Sumiu, desapareceu, escafedeu. Ninguém sabe, ninguém viu. Essa é a situação do gestor cultural Francisco Thiago Bento. Diretor do Departamento de Gestão Cultural da Secretaria Municipal de Cultura, Thiago Bento foi demitido pelo prefeito Allyson Bezerra (União Brasil) dia 1º de maio, feriado nacional do Dia do Trabalho.

A exoneração de Thiago foi publicado no Diário Oficial de Mossoró (DOM) no mesmo dia em que vazou um áudio no qual Thiago aparece supostamente falando sobre superfaturamento de cachês.

“Se os valores cobrados fossem ‘20 ou 25 mil, colocamos 50 mil’”. Se tudo der certo, preciso alterar aqui… se seu cachê for 20 mil, a gente coloca 25 mil, e cinco é meu, entendeu?”, fala a pessoa no áudio que está sendo atribuído a Thiago Bento.

Depois da demissão, Thiago nunca mais foi visto.
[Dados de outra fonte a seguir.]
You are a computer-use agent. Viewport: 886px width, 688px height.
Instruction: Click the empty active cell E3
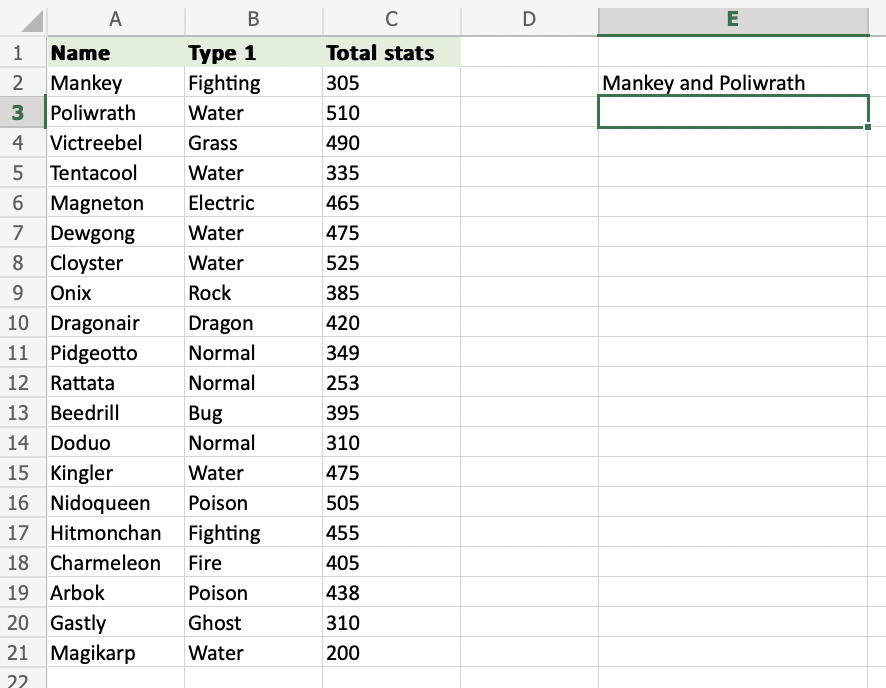(x=732, y=113)
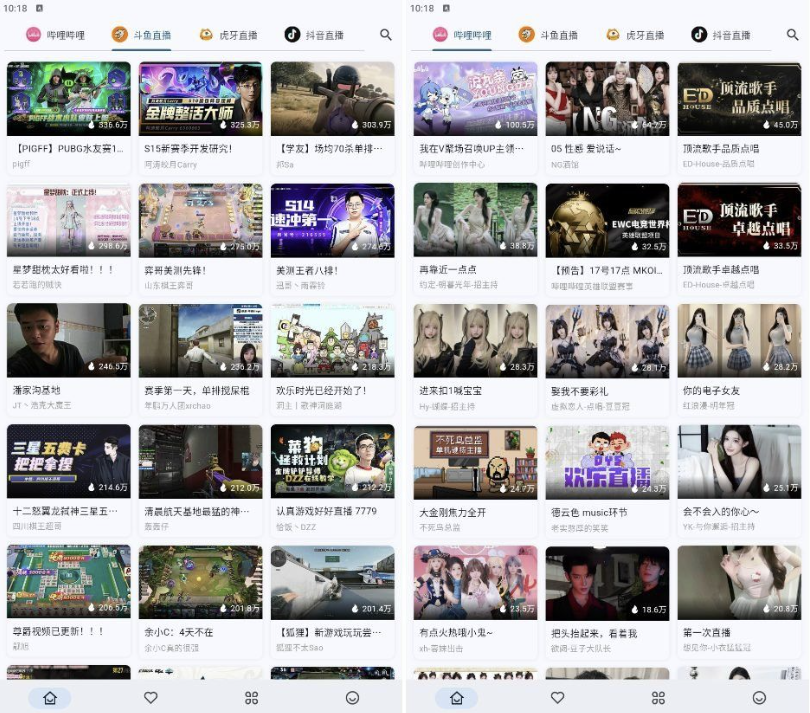
Task: Open the 潘家沟基地 live stream
Action: click(68, 342)
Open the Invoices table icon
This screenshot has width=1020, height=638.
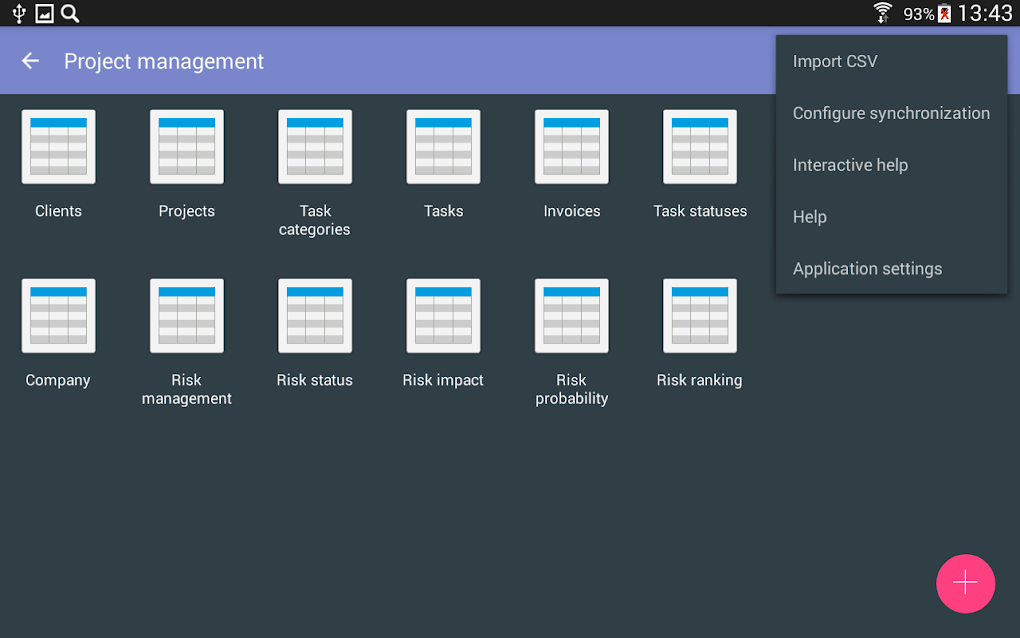pyautogui.click(x=572, y=147)
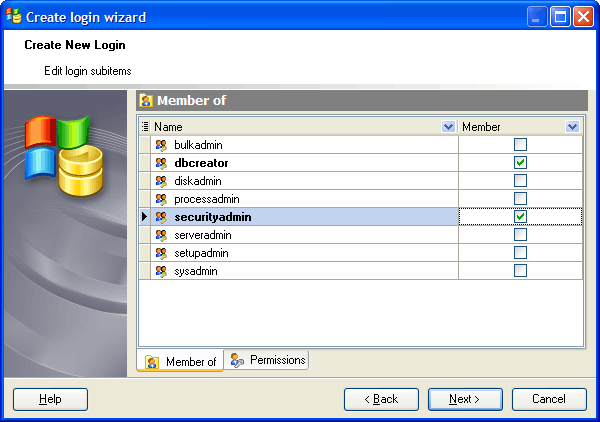Switch to the Permissions tab

[x=268, y=360]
Nem por vizinhos. Thiago também não tem falado com conhecidos ou amigos. Nem por telefone. Pessoas próximas ao gestor cultural dizem ser essa a primeira vez que Thiago fica incomunicável. O caso preocupa a muitos dos vizinhos e amigos. Principalmente porque não se sabe se Thiago Bento sumiu ou foi aconselhado a sumir.